Dice Mercedes que cuando llegó a la casa estaba pintada de ocre y que ella quiso darle un color albero, pero el albañil, con indicaciones hechas por teléfono, «no acertó» con sus gustos y puso un amarillo limón que no acaba de gustarle. Tampoco a ella le han dado consejos. Se guía, dice, por sus preferencias y por el color de sus laterales.

El cromatismo es también una de las ocupaciones de Amparo, que al igual que su marido está jubilada y ha decidido cambiar el piso de General Avilés por «una casa aislada, independiente, que tenga un patio donde hacer la vida que no da, en condiciones normales, la ciudad».

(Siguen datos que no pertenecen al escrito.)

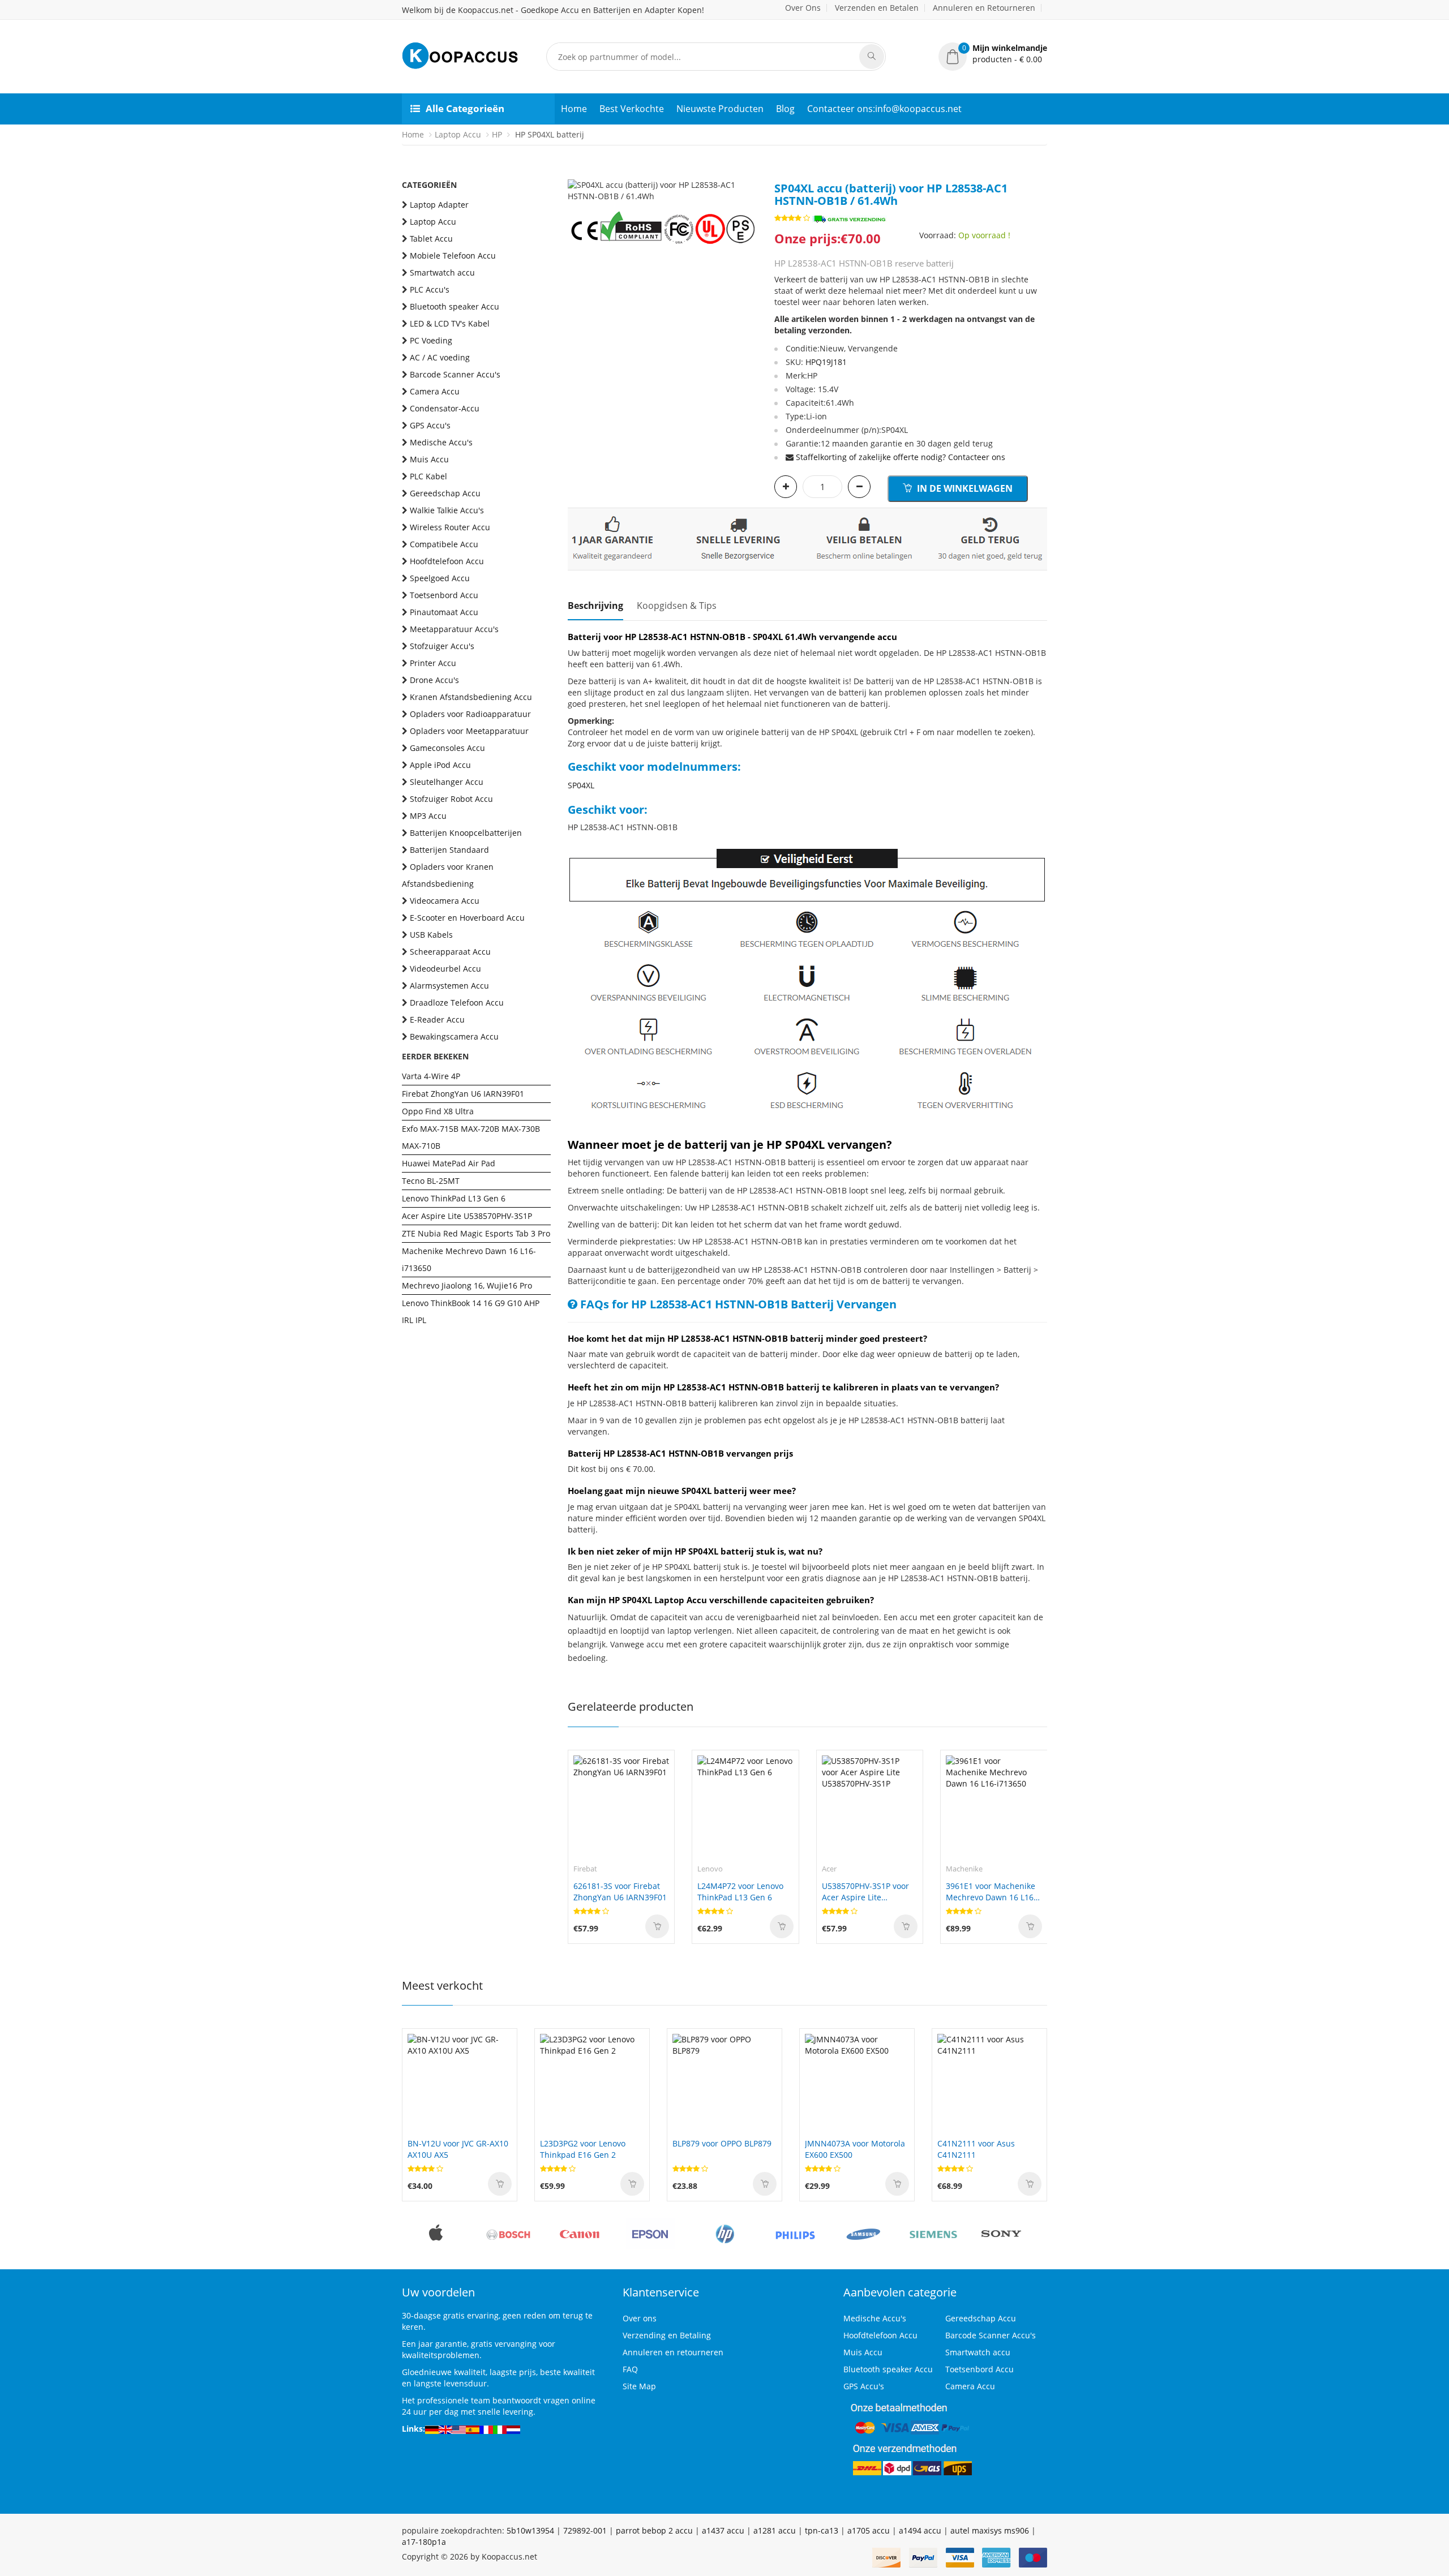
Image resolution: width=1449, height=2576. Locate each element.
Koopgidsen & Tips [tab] (677, 605)
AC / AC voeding (440, 357)
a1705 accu (868, 2530)
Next (748, 179)
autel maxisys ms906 (989, 2530)
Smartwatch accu (442, 272)
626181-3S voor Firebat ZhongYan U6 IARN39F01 (620, 1892)
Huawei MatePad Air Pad (448, 1163)
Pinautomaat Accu (444, 612)
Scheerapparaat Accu (450, 951)
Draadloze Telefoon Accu (457, 1002)
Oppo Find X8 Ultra (438, 1111)
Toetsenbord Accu (444, 595)
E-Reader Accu (437, 1019)
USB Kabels (431, 934)
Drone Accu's (434, 680)
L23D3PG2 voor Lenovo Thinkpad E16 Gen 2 (582, 2149)
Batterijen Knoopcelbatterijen (466, 832)
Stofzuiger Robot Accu (451, 798)
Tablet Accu (431, 238)
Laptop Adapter (439, 204)
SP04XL (581, 785)
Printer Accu (433, 663)
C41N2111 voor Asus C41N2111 (976, 2149)
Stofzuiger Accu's (442, 646)
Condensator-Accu (444, 408)
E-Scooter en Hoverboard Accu (467, 917)
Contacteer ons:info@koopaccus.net (884, 108)
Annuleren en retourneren (673, 2352)
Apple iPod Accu (440, 764)
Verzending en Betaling (667, 2335)
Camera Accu (435, 391)
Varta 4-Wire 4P (431, 1076)
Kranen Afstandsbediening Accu (471, 697)
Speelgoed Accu (440, 578)
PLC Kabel (428, 476)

«A mi no me gustan los tonos que hay —explica Amparo—. Me gustarían un poco más claros, tonos más suaves», así que ha decidido que la fachada, ahora pintada de verde, será rosa palo en un futuro inmediato.

Precisamente la sorprendimos cuando estaba supervisando los trabajos de reforma de su vivienda, que tendrán que respetar la estructura y la fachada y tocar lo menos posible la parte interior, algo, esto último, que no siempre se ha tenido en cuenta.

En este sentido, los vecinos aseguran que el Ayuntamiento ha sido generoso en las licencias, pues les ha permitido hacer un tercer cuerpo de vivienda sacrificando el enorme corral del que disfrutaba cada casa. Esteban lo ha hecho y asegura estar contento con el resultado. De esta manera, la situación del barrio ha mejorado mucho en los últimos años y ha acabado convirtiéndose en un lugar más que digno para vivir.

A él, además, le gusta comparar pasado y presente y mantener viva la historia de las calles, volver a los orígenes del lugar donde crece su familia. Una de sus joyas es la pequeña publicación realizada en el año 1953 para conmemorar las bodas de plata de estas casas, los primeros 25 años de su historia. Él sería uno de los prohombres que, sombrero en mano, aparecían en aquellas fotos posando con sus hijos bajo las fotos del santo. Serían, eso si, fotos en color, mucho color, el color que ahora tiene Don Bosco.